# THE EXERCISE:
Which lines in the records contain the word "navigation" with matching capitalization? Filter those lines out and copy each one in full.
START EXERCISE MATERIAL
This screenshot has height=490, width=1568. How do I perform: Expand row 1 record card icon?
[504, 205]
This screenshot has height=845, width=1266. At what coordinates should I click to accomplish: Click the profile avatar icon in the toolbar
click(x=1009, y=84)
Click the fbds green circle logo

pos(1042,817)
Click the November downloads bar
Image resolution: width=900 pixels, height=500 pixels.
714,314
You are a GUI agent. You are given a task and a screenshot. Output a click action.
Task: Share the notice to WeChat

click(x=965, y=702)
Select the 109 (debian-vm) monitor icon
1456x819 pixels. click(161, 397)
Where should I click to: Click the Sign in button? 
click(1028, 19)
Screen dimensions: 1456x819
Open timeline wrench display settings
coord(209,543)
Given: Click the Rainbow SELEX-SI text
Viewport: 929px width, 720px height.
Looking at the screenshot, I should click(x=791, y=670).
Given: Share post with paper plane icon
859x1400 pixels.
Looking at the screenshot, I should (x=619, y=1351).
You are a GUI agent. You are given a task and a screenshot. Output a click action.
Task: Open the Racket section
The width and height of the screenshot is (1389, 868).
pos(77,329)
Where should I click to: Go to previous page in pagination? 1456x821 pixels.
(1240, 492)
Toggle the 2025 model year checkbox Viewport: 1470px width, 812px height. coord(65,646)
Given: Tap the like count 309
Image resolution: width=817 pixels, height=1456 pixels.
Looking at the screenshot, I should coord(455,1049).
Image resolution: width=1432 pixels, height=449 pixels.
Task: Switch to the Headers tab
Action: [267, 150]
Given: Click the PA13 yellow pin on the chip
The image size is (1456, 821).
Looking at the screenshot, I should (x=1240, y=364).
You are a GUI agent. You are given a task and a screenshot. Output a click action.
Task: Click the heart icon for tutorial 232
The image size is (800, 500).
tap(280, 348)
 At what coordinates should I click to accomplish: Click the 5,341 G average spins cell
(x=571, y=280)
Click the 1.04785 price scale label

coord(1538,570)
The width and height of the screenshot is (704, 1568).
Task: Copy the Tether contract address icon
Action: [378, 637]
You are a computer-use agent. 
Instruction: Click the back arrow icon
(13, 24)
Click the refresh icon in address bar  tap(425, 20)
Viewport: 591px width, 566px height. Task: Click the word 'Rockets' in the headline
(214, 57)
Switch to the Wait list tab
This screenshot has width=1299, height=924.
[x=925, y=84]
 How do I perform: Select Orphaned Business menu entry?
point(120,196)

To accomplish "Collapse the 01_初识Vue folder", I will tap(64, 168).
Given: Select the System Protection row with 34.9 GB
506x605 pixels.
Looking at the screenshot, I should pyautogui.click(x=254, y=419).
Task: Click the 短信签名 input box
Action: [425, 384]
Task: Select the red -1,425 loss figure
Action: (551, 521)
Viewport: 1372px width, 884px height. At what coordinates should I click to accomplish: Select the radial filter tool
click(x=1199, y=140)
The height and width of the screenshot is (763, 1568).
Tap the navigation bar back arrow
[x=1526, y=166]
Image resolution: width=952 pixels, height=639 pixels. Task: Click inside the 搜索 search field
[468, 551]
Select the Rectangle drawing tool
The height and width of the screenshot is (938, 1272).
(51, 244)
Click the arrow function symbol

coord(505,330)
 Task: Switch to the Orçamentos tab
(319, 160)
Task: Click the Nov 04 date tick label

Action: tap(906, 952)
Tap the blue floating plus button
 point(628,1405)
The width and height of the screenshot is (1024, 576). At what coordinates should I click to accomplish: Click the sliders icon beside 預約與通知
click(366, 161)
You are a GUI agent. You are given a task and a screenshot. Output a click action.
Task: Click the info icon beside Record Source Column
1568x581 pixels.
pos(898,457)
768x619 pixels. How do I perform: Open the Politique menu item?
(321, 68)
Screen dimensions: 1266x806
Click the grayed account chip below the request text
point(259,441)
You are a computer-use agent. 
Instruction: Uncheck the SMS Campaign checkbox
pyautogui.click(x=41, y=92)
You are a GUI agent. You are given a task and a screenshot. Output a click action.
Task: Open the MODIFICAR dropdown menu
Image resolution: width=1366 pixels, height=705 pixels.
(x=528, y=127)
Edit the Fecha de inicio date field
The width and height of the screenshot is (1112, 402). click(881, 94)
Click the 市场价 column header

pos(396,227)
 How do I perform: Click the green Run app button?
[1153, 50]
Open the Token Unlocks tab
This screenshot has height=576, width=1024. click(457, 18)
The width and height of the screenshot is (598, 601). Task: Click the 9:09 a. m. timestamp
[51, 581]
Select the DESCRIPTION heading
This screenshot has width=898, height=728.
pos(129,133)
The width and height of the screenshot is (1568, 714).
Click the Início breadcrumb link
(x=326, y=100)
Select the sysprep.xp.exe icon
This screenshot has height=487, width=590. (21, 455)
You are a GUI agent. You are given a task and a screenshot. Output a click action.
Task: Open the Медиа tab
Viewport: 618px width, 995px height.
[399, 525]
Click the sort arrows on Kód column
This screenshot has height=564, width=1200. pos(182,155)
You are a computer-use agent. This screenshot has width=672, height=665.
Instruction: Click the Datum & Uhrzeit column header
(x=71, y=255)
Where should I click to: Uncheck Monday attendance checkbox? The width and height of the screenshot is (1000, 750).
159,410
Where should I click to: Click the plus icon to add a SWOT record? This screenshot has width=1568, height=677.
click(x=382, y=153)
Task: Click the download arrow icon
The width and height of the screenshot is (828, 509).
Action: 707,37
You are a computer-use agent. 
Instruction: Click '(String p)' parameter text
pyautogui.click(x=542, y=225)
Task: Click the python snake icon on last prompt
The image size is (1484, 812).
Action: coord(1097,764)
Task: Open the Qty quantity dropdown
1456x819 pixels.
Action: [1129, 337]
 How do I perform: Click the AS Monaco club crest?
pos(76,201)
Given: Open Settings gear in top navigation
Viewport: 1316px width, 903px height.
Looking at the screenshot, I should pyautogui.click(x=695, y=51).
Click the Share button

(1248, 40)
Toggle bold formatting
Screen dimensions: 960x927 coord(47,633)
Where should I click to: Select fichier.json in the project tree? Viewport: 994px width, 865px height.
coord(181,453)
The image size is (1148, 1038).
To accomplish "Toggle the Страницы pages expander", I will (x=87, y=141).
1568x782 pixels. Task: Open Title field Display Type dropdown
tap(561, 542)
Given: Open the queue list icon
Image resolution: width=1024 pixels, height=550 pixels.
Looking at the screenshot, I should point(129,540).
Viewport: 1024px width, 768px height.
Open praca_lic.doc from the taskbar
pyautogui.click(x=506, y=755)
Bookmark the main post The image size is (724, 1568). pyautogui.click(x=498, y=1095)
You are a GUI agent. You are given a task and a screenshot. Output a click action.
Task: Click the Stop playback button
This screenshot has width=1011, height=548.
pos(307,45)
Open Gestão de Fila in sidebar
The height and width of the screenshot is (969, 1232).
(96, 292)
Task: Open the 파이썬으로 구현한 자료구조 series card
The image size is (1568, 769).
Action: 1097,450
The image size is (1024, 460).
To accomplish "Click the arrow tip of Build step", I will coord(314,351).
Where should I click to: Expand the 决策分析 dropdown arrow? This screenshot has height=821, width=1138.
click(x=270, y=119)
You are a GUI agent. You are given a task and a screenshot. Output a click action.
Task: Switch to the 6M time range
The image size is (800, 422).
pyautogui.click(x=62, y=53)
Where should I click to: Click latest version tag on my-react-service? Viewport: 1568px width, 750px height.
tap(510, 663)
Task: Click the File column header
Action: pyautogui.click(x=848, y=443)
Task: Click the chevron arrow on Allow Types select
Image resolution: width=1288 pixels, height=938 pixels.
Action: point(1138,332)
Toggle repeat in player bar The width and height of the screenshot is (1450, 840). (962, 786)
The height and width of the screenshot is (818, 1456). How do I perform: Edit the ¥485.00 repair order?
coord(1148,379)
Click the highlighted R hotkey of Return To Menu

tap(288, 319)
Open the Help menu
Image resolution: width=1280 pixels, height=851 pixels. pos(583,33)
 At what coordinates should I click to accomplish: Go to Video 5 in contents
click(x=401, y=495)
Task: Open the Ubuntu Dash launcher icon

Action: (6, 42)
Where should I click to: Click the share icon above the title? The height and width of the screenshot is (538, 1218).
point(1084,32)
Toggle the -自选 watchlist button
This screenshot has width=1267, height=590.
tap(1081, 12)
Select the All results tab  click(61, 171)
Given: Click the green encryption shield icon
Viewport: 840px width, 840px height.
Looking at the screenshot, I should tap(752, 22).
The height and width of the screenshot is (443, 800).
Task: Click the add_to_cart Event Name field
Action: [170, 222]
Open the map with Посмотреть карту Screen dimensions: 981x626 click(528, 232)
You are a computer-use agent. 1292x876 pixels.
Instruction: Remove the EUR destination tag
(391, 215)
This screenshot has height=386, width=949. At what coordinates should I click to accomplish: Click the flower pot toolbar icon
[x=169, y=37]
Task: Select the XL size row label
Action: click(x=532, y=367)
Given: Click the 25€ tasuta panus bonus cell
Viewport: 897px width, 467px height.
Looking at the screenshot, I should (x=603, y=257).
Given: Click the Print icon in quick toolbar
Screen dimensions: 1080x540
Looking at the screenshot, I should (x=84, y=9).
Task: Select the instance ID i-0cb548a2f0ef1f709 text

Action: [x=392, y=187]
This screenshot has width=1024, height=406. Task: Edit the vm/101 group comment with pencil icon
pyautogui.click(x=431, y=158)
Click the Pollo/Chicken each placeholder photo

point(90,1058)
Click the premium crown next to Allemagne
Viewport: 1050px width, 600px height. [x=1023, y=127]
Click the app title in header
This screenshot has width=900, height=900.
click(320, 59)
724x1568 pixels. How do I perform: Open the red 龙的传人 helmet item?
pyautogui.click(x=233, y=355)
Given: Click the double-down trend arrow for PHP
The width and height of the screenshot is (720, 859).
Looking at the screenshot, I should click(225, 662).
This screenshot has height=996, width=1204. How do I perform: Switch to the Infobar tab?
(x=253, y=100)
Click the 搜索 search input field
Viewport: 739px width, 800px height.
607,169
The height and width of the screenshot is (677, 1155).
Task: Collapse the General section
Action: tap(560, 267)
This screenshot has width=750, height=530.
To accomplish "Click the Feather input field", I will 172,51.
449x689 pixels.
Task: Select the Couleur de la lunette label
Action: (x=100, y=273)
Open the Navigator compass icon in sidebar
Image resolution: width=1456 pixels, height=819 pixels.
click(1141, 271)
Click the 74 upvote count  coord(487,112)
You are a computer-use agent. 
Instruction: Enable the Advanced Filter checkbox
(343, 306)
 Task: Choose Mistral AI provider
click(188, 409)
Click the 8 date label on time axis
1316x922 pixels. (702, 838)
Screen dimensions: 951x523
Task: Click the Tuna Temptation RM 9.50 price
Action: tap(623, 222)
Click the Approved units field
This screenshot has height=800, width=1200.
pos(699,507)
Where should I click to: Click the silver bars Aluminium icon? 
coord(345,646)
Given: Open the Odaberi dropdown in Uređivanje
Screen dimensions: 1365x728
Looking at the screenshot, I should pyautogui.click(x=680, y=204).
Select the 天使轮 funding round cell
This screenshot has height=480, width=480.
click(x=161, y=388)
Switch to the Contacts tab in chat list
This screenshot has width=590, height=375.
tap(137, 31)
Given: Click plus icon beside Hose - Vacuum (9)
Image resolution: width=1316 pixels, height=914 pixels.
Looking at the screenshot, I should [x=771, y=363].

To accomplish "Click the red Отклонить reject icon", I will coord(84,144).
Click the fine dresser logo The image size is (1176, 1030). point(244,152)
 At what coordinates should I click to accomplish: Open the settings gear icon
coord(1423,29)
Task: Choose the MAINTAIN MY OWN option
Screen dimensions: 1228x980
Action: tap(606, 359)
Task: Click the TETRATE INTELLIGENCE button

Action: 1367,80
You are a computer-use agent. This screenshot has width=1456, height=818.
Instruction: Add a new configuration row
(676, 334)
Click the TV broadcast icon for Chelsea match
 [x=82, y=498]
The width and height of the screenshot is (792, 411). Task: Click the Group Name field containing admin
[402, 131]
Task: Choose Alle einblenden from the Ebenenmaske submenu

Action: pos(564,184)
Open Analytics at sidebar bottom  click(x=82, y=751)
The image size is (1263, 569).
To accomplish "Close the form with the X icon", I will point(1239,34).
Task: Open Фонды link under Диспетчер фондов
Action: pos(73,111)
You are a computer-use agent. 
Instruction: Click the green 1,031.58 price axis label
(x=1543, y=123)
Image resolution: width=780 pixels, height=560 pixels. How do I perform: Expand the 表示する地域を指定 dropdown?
END EXERCISE MATERIAL
# FULL SOLUTION:
Tap the navigation bar back arrow
Given: Open Settings gear in top navigation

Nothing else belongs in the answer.